Dans sa plaidoirie pour les parties civiles, Me Maria-Luisa Martins Da Silva, avocate du conseiller municipal - soutenu au Palais de justice par le maire de la commune André Poncet et le président de l’Association des maires de France en Haute-Loire (AMF 43) Bernard Souvignet - s’est attardée sur le contexte. « Dans le village, la situation est tendue depuis l’installation du prévenu et de sa mère. La commune a d’ailleurs engagé une mesure d’expulsion. Il y a eu une pétition signée par le voisinage pour que ces deux locataires quittent les lieux. »
Le président de l’AMF 43, Bernard Souvignet, s’est constitué partie civile « car on constate une forte augmentation de l’agressivité envers les élus, mais c’est la première fois que cela va jusqu’à l’agression physique dans notre département.
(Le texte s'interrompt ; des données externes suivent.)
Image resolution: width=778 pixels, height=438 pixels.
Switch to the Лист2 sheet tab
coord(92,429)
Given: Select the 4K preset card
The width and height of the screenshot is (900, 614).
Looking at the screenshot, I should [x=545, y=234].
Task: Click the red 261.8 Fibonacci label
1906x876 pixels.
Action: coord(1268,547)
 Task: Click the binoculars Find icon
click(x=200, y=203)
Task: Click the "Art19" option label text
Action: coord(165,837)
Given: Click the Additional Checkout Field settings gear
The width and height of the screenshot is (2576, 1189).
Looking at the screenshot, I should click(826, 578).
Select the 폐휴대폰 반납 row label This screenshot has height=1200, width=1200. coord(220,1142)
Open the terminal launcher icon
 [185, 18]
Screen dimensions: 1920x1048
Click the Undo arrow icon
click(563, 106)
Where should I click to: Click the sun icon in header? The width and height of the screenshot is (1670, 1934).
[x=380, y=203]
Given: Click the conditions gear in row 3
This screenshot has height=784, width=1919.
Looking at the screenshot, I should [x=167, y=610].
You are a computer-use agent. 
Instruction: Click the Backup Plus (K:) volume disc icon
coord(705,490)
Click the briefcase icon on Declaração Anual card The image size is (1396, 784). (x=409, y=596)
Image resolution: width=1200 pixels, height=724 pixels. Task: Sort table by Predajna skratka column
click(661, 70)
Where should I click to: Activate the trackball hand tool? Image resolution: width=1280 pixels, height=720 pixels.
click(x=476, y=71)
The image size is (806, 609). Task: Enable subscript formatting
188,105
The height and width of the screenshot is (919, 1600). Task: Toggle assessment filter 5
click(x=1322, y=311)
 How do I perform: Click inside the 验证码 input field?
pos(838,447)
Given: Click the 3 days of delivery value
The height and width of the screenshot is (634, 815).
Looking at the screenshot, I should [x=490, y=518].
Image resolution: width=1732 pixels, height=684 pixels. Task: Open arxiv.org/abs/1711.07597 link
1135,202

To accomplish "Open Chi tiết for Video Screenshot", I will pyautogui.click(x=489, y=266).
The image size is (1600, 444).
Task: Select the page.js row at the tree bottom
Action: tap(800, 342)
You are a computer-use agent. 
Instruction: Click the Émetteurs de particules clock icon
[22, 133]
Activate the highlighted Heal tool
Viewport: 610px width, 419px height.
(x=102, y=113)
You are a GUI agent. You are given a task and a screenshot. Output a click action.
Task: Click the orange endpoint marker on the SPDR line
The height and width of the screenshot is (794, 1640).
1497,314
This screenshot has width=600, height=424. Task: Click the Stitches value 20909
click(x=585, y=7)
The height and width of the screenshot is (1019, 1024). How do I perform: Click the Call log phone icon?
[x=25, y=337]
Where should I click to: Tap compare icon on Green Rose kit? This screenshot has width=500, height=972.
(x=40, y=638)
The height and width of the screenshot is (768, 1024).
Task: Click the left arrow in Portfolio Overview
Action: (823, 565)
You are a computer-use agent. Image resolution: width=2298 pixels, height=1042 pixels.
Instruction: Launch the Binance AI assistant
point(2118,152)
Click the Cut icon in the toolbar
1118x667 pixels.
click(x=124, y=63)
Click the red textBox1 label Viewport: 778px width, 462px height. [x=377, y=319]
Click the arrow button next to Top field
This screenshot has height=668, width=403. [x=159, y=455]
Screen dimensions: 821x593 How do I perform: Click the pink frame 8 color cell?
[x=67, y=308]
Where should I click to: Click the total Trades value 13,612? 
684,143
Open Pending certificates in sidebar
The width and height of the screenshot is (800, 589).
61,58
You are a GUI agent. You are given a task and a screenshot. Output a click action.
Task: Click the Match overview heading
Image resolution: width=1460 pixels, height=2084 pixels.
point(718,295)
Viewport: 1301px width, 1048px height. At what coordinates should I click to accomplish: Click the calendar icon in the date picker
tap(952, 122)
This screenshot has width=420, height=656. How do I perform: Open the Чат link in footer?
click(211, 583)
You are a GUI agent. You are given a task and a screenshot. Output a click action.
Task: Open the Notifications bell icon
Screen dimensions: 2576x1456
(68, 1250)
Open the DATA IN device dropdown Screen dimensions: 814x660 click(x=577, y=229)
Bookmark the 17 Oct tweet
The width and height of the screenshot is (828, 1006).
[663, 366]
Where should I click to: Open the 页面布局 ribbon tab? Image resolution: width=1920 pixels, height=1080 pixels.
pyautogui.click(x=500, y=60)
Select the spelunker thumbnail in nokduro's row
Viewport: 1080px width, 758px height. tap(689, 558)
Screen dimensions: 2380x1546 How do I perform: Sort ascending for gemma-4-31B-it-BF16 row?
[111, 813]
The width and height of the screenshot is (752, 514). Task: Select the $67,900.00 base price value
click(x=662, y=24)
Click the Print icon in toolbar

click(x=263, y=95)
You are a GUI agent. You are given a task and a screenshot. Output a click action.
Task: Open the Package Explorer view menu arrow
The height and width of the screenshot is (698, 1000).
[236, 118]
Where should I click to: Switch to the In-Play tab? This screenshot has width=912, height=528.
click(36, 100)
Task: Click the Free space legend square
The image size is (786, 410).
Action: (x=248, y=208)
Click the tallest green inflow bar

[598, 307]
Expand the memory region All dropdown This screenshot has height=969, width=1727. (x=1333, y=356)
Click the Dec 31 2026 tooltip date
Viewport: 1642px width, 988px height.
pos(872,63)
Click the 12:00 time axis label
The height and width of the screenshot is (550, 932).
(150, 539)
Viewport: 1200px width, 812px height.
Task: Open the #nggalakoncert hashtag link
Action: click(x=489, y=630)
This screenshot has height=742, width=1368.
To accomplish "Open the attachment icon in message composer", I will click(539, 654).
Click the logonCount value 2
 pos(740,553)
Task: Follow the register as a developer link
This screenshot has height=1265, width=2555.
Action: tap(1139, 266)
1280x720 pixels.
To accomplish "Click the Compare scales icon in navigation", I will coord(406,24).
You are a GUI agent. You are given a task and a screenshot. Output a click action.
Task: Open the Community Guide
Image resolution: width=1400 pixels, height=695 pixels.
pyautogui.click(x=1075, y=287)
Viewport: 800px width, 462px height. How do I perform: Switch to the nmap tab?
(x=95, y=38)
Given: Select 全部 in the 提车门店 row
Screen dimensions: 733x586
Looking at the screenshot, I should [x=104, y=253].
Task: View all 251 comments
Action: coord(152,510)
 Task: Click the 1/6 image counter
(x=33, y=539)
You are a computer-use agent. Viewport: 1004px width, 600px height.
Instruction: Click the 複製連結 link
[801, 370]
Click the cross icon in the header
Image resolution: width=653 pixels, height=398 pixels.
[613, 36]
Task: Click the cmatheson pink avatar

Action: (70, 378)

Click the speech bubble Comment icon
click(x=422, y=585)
Il faut marquer le coup pour montrer que l’on n’accepte pas les attitudes comme celle-là. »
Les élus de Haute-Loire se forment face aux agressions
Le délit de violence sur une personne chargée de mission de service public est puni d’une peine d’emprisonnement qui peut aller jusqu’à 3 ans d’emprisonnement. La vice-procureure Marie Moschetti a « tenu compte de l’altération du discernement » lorsqu’elle a requis une peine de « 6 mois de sursis, une amende de 500 euros et la participation, à ses frais, à un stage de citoyenneté ».
« Ils (le prévenu et sa mère NDLR) sont devenus les boucs émissaires du village que l’on accuse sans preuve, dans une pétition, d’empoisonner un chien, de jeter des tessons de bouteille dans les chemins ou encore de voler du bois la nuit. Cela fait 3 ans qu’ils subissent l’injustice par la vindicte populaire c’est pour cela que la situation a débordé ce jour-là », a plaidé Me Nicolas Hilaire.
Le tribunal a prononcé la culpabilité du quadragénaire et l’a condamné à une peine de 6 mois de prison avec sursis simple. Il devra suivre un stage de citoyenneté et verser 1.800 euros au conseiller municipal agressé au titre de ses préjudices, mais également pour la prise en charge de ses frais d’avocat. Il devra également verser 1 € symbolique à l’AMF 43.